Waylon Jennings may have outed a secret slice of Texas Hill Country with his 1976 hit, Luckenbach, Texas, but the title town is still doing its own thing. Purchased in 1970 by the eccentric Texas folklorist Hondo Crouch, Luckenbach was intended to be a down-home fairyland, an Austin outpost where musicians like “Waylon and Willie and the boys” could riff to their hearts’ delight in the 1890s dance hall.

That vibe is having a “renaissance” today, with Texas music legends once again dropping in to play alongside hopeful kids from the midwest. “We like to think that it’s like it was in the ‘70s again,” Crouch’s grandson -- now president of the company that owns the town -- told San Antonio-based music writer John Goodspeed. Pack your straightening iron.

8. Fredericksburg

Bluebonnet season just happens to fall during SXSW, making a detour to Hill Country all the more tempting. Photo courtesy Getty Images.

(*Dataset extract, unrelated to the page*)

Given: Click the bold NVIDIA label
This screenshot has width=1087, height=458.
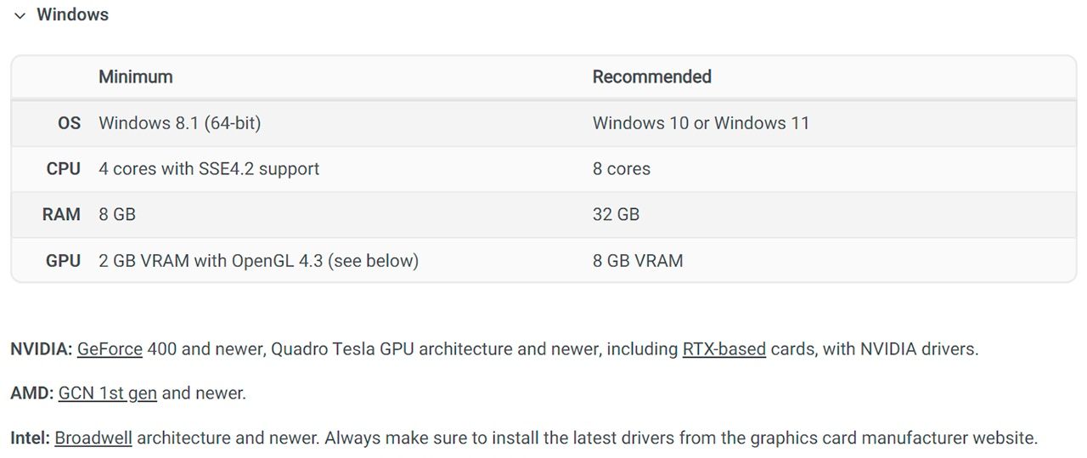Looking at the screenshot, I should pyautogui.click(x=41, y=348).
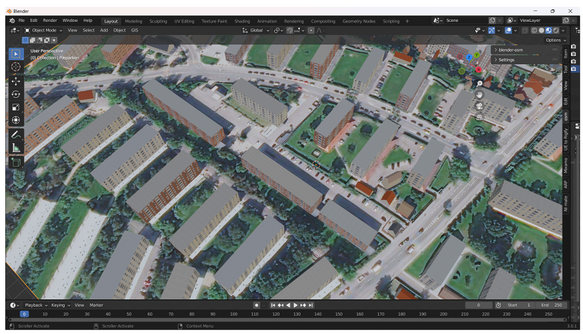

Fredericksburg, Wimberley, Marble Falls -- not only are the Hill Country's pastoral enclaves fit for a postcard, they’re full of music. Fredericksburg may be the most touristy, but it’s also a convenient junction, where wine-makers, crafters, and musicians meet. Kill two birds this April at the town’s fifth annual Hill Country Wine & Music Festival. To borrow from the wine industry’s vocabulary: typical Hill Country jams are acoustic and full-bodied, with strong notes of Western swing, and hints of Tejano. Salud!

Correction: A previous version of this article misstated the number of national parks and city longitudes in West Texas.